Catholics also venerate Mary as having a part in mans redemption, and this is not so. Mary is sinful and dead just like everyone else, and they all sleep until the ressurrection. If Mary had no Sin, then we'd have no need for a savoir because she would be it. She isn't, and she herself confessed her need for a savior.
Uhm..no...Mary was not sinful..nor is she dead per se..she was born "free of original sin"..and she was taken "body and soul" into Heaven to be with her Son..Mary did not ascend into heaven. If this were so it would be Biblical: it isn't. Only one person who has walked the Earth is in Heaven, and that is Christ. Everyone else is dead and sleeping.
Romans 3:23 says "All have sinned", and this included Mary.

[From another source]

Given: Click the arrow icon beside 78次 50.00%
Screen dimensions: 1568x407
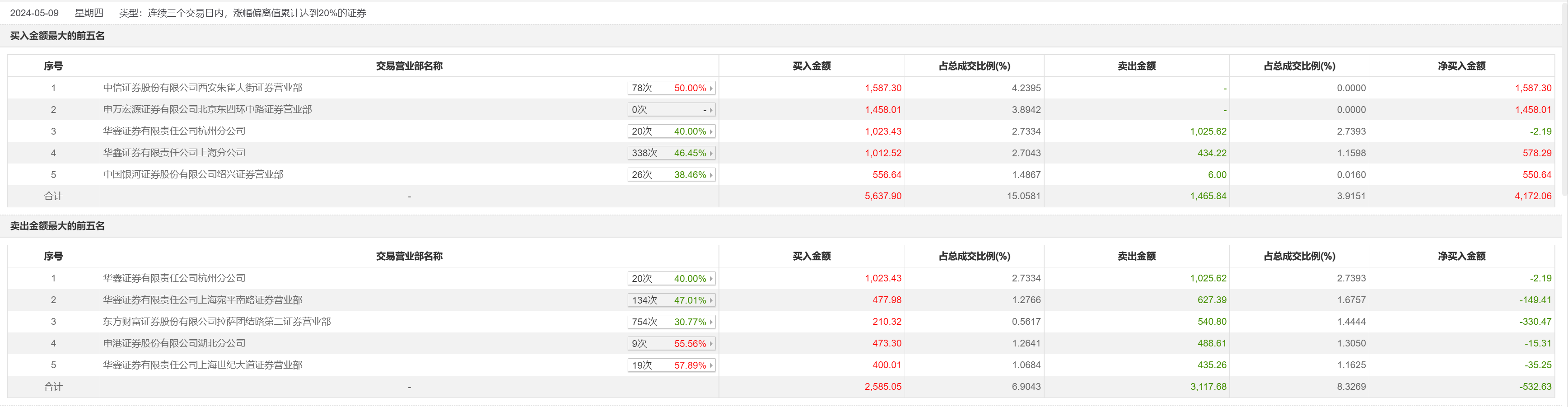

Verse 48, speaking of herself, she said God, her Savior, had "regarded the lowly state of His maidservant"
The last reference in the Bible to Mary is:
All these with one accord were devoting themselves to prayer, together with the women and Mary the mother of Jesus, and his brothers.
"Queen of heaven" was a title of the mother goddess, who was worshiped centuries before Mary was born (see Jeremiah 7:17–20).
That kind of pagan worship was transferred to Mary down through the centuries as Marian devotion and worship evolved. To provide biblical justification for the teaching, the Catholic Church presents Mary as the spiritual mother of all, "the new Eve," based on Paul's statements to the Corinthians relating to Jesus, whom Paul characterized as the new Adam (1 Corinthians 15:22). The attempt to connect Mary with Eve in the same way that Paul connects Christ with Adam is flawed, however, in that Eve was Adam's wife, not his mother.
The idea of Mary as a sinless and holy mother figure, exempt from the penalty of death, culminated in 1950 when Pope Pius XII proclaimed that her body had seen no corruption but had been taken to heaven. At the heart of such a belief is the teaching that the soul is immortal. A careful reading of the Scriptures, however, reveals that the soul is mortal and is not conscious after death (Ecclesiastes 9:5, 10).
For the living know that they will die, but the dead know nothing, and they have no more reward, for the memory of them is forgotten.
The dead praise not the LORD, neither any that go down into silence.
Mary is in Sheol (The Grave) awaiting ressurrection just like everyone else who is dead in Christ.